Vito compressed his lips and gave an imperious nod of his handsome dark head in acknowledgement. ‘I’ll send a car to pick you up late Sunday afternoon.’
And then he was gone and the room felt cold and empty as if the sun had gone in. She sat down by the fire, all of a sudden cold on the inside as well and very shaky. What had she done? What madness had possessed her to agree to his proposition? The sam
e madness that had made Vito Barbieri voice the suggestion? He wanted closure. She understood that, felt worse than ever when she thought about how hard it must have been for so reserved a male to deal with such a colossal tragedy. But on one level he was right—life went on whether you wanted it to or not and, just as he had done, she had to learn how to adapt to survive.
‘I understand you’ll only be here until Friday,’ Karen Harper remarked sweetly the following morning as she checked over the typing that Ava had completed and sent her out to cover Reception over lunch. ‘I had no idea just how friendly you were with the boss—’

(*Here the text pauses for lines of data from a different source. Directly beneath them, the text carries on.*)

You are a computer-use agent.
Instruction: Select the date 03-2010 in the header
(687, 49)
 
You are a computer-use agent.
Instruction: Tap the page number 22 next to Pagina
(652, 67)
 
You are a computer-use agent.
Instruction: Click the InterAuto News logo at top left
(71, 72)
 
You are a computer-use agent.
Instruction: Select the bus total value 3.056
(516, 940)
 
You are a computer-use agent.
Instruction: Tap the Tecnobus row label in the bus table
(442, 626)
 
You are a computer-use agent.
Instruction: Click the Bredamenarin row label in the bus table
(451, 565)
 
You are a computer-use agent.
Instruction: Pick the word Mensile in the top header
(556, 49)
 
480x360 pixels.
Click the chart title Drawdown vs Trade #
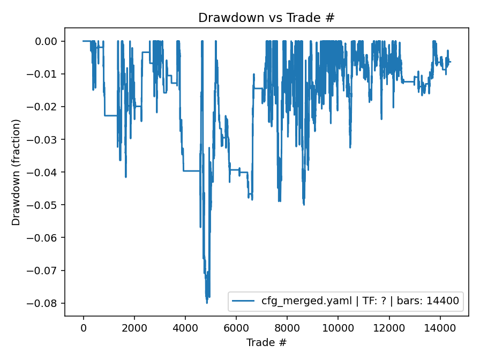[266, 18]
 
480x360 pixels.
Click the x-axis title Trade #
[266, 342]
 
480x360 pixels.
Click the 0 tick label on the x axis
[84, 328]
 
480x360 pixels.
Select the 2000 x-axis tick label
[134, 328]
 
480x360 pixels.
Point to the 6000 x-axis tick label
[236, 328]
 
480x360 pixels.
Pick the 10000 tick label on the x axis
[338, 328]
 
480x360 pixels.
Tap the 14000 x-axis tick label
[440, 328]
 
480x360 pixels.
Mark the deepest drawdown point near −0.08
[207, 303]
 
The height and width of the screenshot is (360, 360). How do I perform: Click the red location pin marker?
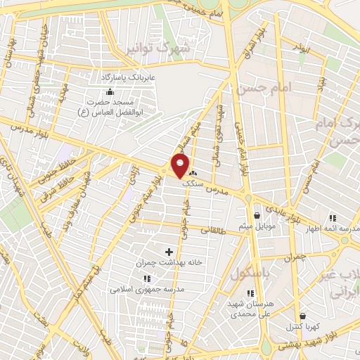pos(180,166)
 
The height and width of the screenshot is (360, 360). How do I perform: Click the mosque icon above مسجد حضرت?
pos(109,91)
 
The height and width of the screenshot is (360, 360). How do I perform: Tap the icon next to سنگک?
pos(193,172)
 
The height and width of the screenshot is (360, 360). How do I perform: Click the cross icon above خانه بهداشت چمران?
pos(169,251)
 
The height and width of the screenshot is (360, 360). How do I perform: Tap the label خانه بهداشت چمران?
pos(169,262)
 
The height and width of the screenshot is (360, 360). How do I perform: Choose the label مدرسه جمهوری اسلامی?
pos(146,289)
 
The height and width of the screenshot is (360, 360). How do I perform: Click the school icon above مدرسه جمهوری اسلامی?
pos(147,278)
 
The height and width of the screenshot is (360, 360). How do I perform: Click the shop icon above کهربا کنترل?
pos(302,316)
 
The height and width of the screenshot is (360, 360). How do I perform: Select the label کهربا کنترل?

‘Friendly would be the wrong word,’ Ava fielded awkwardly. ‘Vito’s still my boss.’
But the atmosphere around her for the rest of the week was strained and she was in receipt of more nosy questions than she wanted to answer. It was a relief to leave early on Friday to keep her regular appointment with Sally, her probation officer.
‘You’ll be staying in a real castle?’ Sally queried, goggle-eyed, as she made a note of the address.
‘Not a medieval one—Bolderwood is a Victorian house,’ Ava explained.
‘And owned by Oliver Barbieri’s brother,’ Sally slotted in, smiling widely at Ava. ‘He must be a very forgiving person.’
‘No, he’ll never forgive and forget where his brother’s concerned and I don’t blame him for that,’ Ava replied tautly, her expression sober beneath the older woman’s curious gaze. ‘But he thinks we both need to get back to normal and he sees this as the best way of achieving that.’
‘It’s still a remarkably generous gesture.’
Travelling down to Bolderwood Castle two days later in the opulent luxury of a limousine with Harvey asleep at her feet and her holdall packed in the boot, Ava was thinking that she had never known that Vito possessed such a streak of generosity. But she should have done, she reasoned ruefully. Hadn’t he given Olly a home when his kid brother was left alone in the world? A little boy he had only met a couple of times, a half-brother some adults might have thoroughly resented? Yet on the outside Vito Barbieri was as tough and inflexible as granite. In business he was as much feared as respected by competitors and at work—if AeroCarlton was anything to go by—his very high expectations and ruthless efficiency intimidated his employees.
As the familiar countryside passed the windows Ava grew increasingly tense. She was both terrified and exhilarated to be heading back to her childhood stomping grounds. Would she dare to visit her father or her sisters? She thought not, best not to push herself in rudely where she wasn’t wanted. Her father and sisters would only resent her for turning up uninvited on their doorsteps and putting them on the spot. Her eyes awash with moisture, she blinked back tears. She had to put her life back together alone but at least she still had her life.